The Analogy: Imagine the chefs are trying to learn how to bake a cake. But instead of tasting flour from all over the world, they are only baking with flour from one specific, expensive bakery in the US.
The Reality: The "ingredients" (the medical data/X-rays) used to train these AI computers are mostly from wealthy countries.

  • 73.6% of the data comes from High-Income countries.
  • The United States alone provided over 40% of the data.
  • The Risk: If you train a computer to recognize a disease using X-rays from healthy, wealthy patients, it might get confused when it sees an X-ray from a patient in a poor country who has different lung conditions, different body types, or different types of equipment. It's like teaching a dog to recognize only Golden Retrievers; when it sees a Chihuahua, it doesn't know what it is.

3. The "Teamwork" Problem (The Collaboration Gap)

The Analogy: Imagine the rich chefs and the poor chefs rarely talk to each other. When they do work together, it's usually the rich chef calling the shots, and the poor chef just handing over some vegetables.
The Reality: The study found that cross-country teamwork is extremely rare.

  • Only 3.9% of the studies involved a partnership between a rich country and a poorer country.
  • Most research is done by teams from rich countries working with other rich countries.
  • The Risk: This means the "local experts" in developing nations aren't helping to design the tools.
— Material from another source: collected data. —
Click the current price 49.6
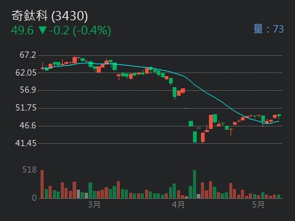The height and width of the screenshot is (221, 295). pyautogui.click(x=22, y=31)
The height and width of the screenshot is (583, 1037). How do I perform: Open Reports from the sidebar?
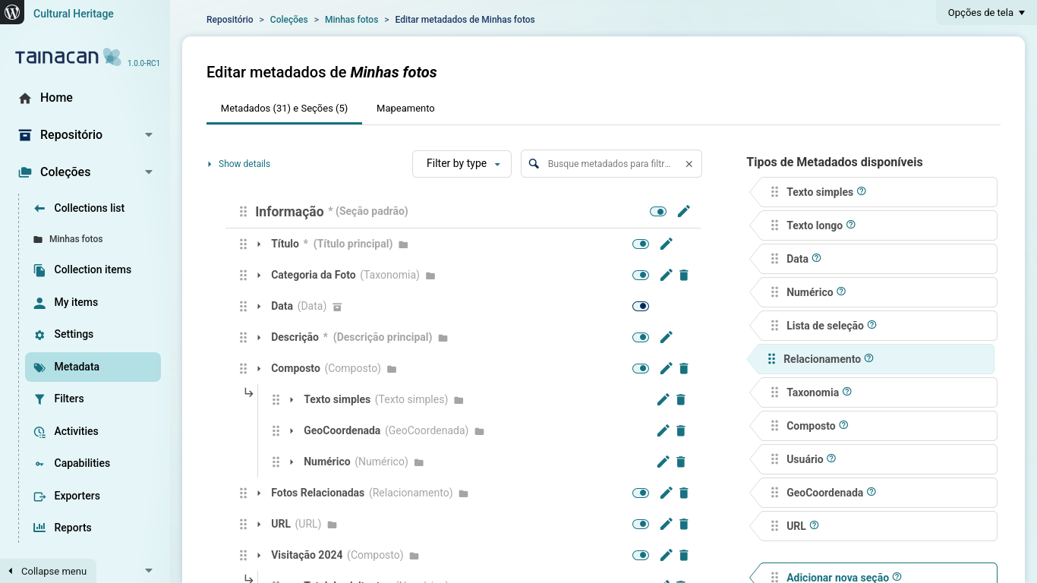click(72, 527)
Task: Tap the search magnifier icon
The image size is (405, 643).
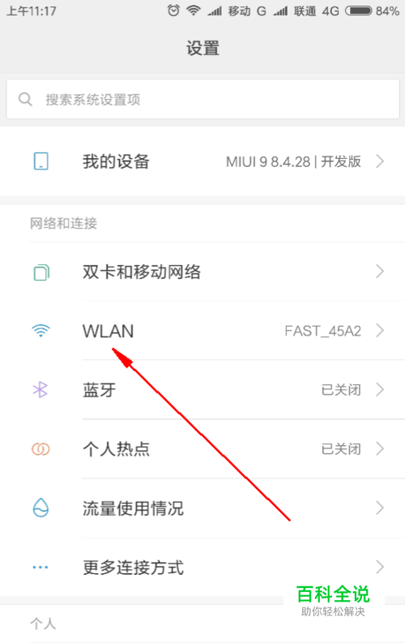Action: point(25,99)
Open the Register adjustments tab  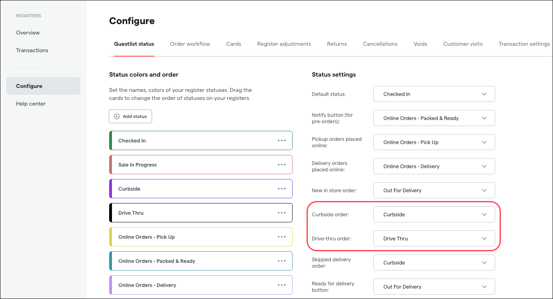click(x=284, y=44)
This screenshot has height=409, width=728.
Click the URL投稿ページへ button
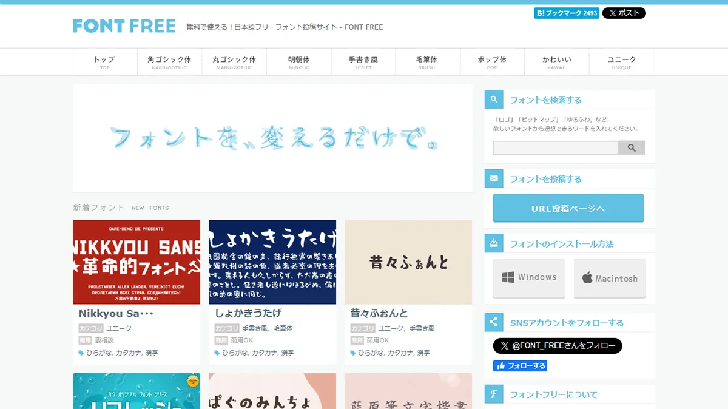click(x=567, y=208)
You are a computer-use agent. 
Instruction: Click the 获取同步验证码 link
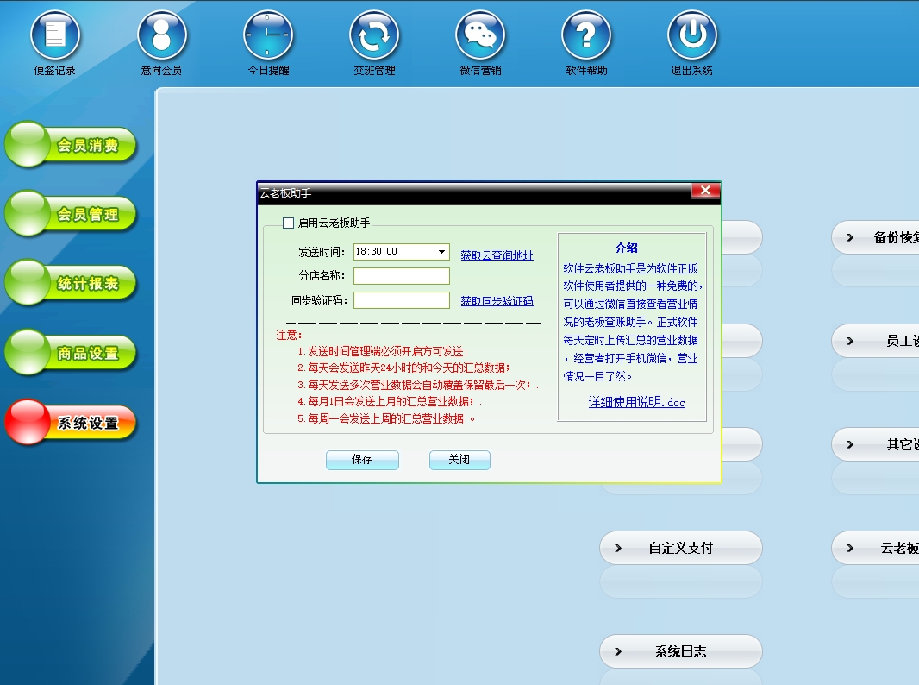(497, 301)
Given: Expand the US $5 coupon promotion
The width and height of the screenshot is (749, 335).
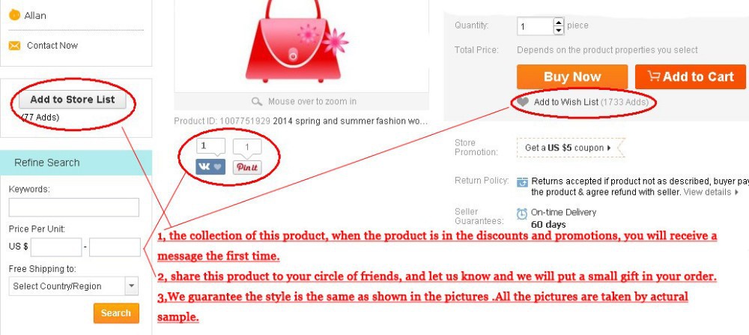Looking at the screenshot, I should (x=568, y=148).
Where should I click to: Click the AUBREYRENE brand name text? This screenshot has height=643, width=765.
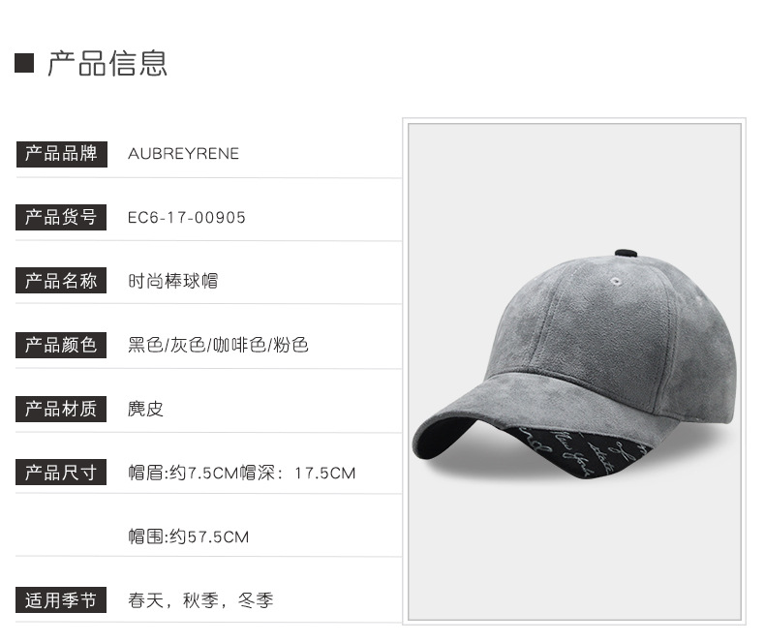(183, 154)
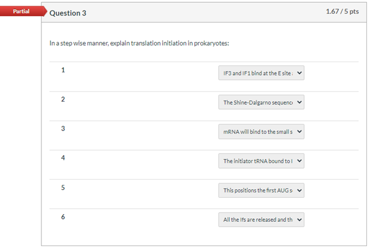Click the row label number 6
This screenshot has height=250, width=371.
click(x=63, y=217)
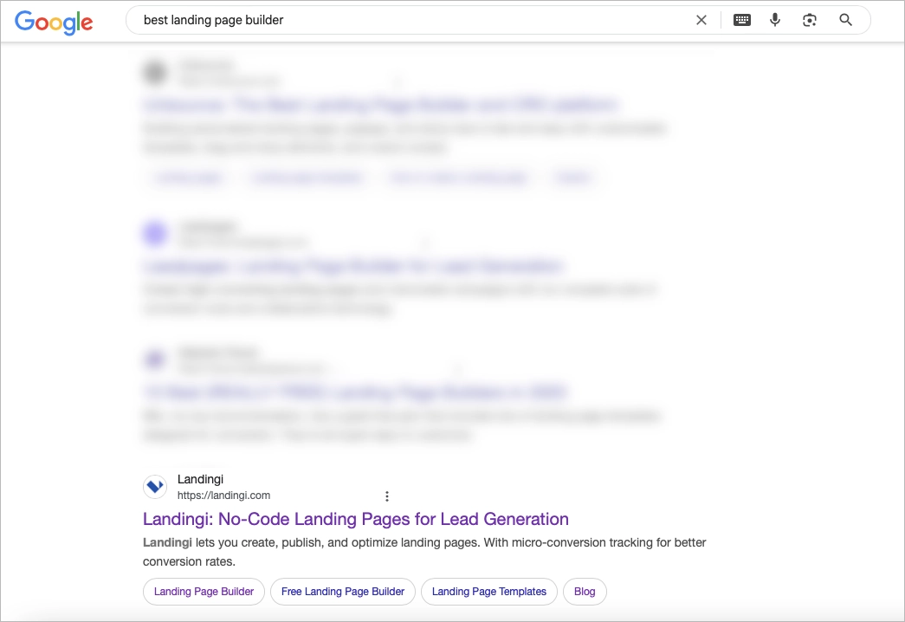Click the blurred purple favicon of the Landingpage result
Viewport: 905px width, 622px height.
(154, 233)
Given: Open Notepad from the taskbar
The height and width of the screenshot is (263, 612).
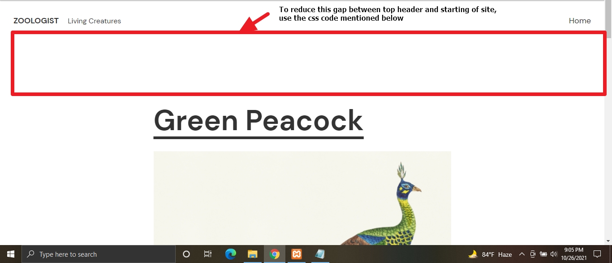Looking at the screenshot, I should pyautogui.click(x=319, y=254).
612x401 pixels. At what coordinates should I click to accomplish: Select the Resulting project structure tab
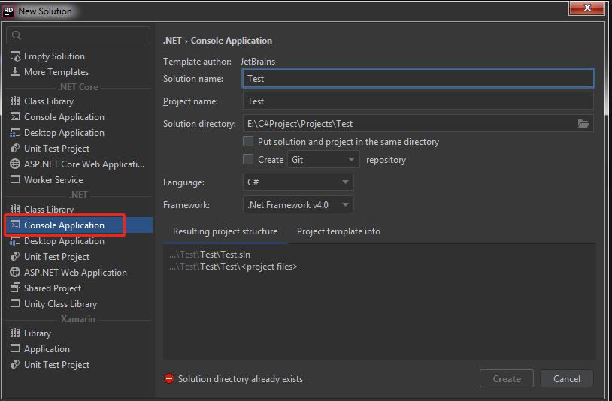pos(225,231)
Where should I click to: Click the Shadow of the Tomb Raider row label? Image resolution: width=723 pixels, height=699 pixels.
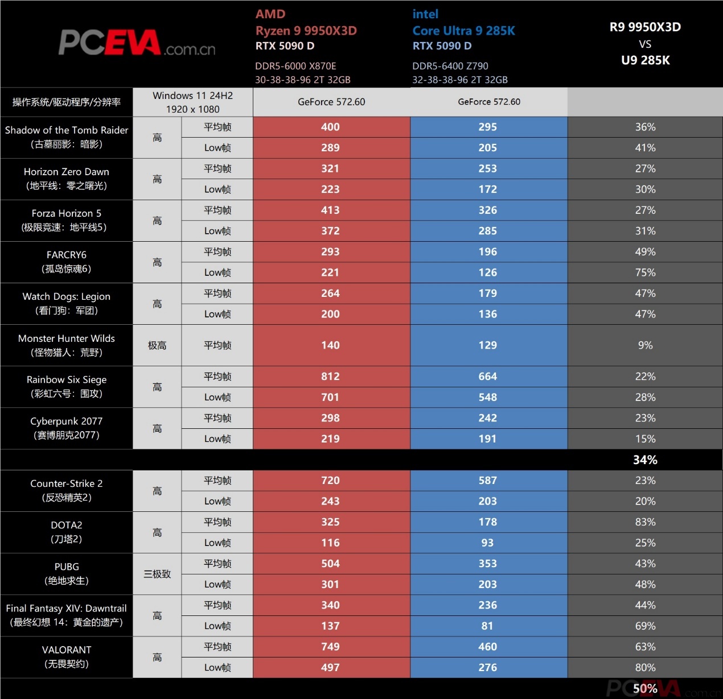(67, 138)
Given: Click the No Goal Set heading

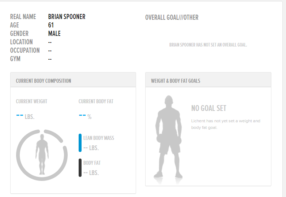Looking at the screenshot, I should point(208,108).
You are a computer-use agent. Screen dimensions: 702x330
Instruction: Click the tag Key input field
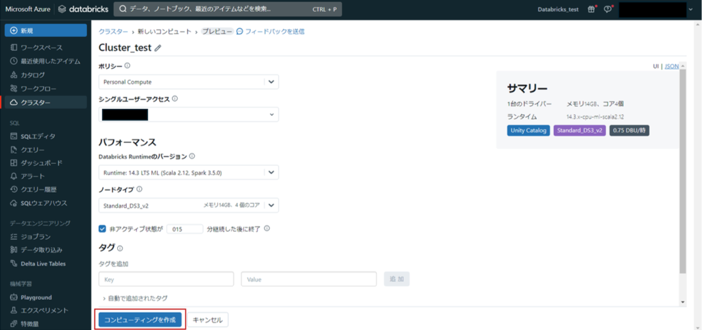167,279
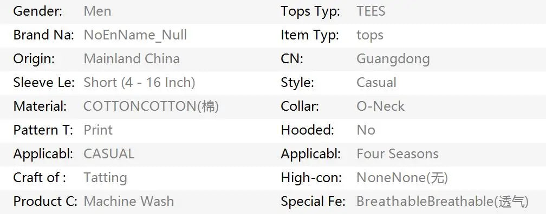The image size is (546, 214).
Task: Select the CASUAL applicable scene value
Action: (x=109, y=154)
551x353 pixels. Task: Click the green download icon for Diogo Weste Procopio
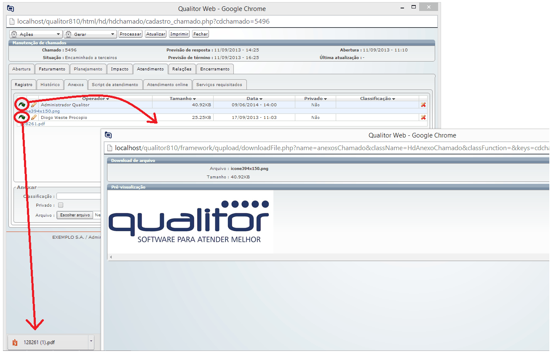tap(21, 117)
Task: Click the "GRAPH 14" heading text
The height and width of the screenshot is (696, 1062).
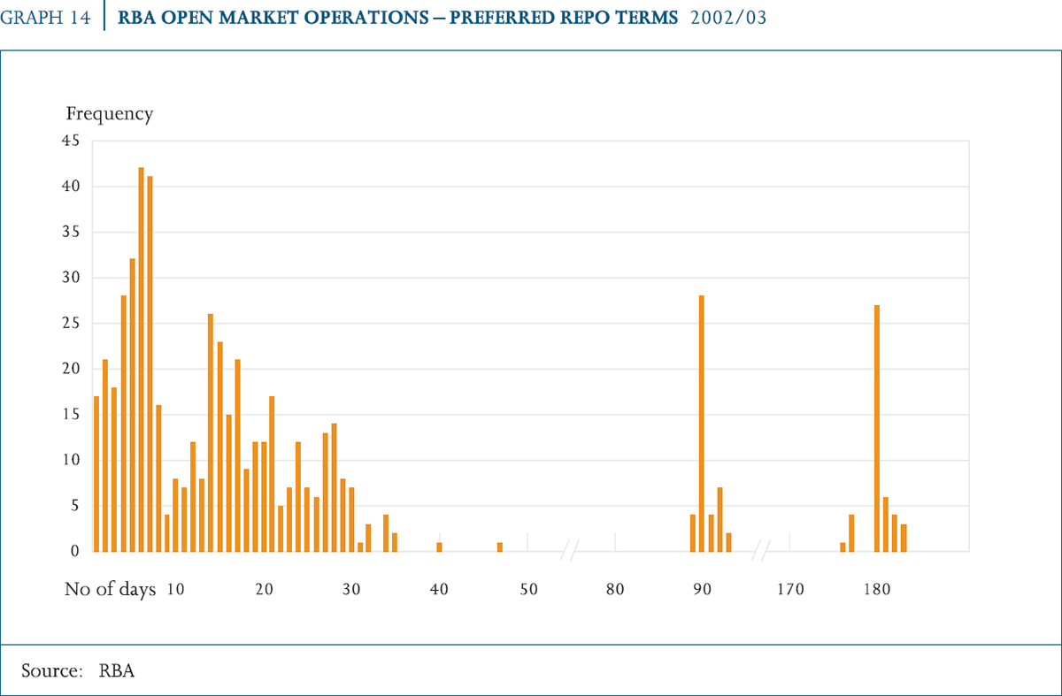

They aren't saying, "Hey, this doesn't work for our patients," because they aren't in the room where the decisions are made.

The Big Picture: Why Should We Care?

The authors warn that if we keep cooking this way, we are building AI tools that are biased.

Think of it like a pair of glasses designed for a person with perfect vision in a sunny city. If you hand those same glasses to someone in a foggy, rainy village, they won't just be blurry; they might make things look worse than they were before.

If medical AI is trained only on data from rich countries, it might fail when used in the places that need it the most (where respiratory diseases are actually killing the most people). This could accidentally make health inequality worse instead of fixing it.

The Solution: A New Recipe

The paper suggests we need to change the kitchen rules:

  1. Invite New Chefs: We need to actively support researchers from poorer countries to lead the projects, not just help out.
  2. Gather Global Ingredients: We need to collect X-ray data from all over the world, not just the US and Europe, and make it available to everyone.
  3. True Partnerships: Rich countries should work with poorer countries as equals, sharing money and technology, rather than just taking data and leaving.

In short: The technology is powerful, but right now, it's being built by a small group of people using a very narrow set of examples. To save lives globally, we need to open the kitchen doors, invite everyone in, and make sure the recipes work for everyone, not just the wealthy.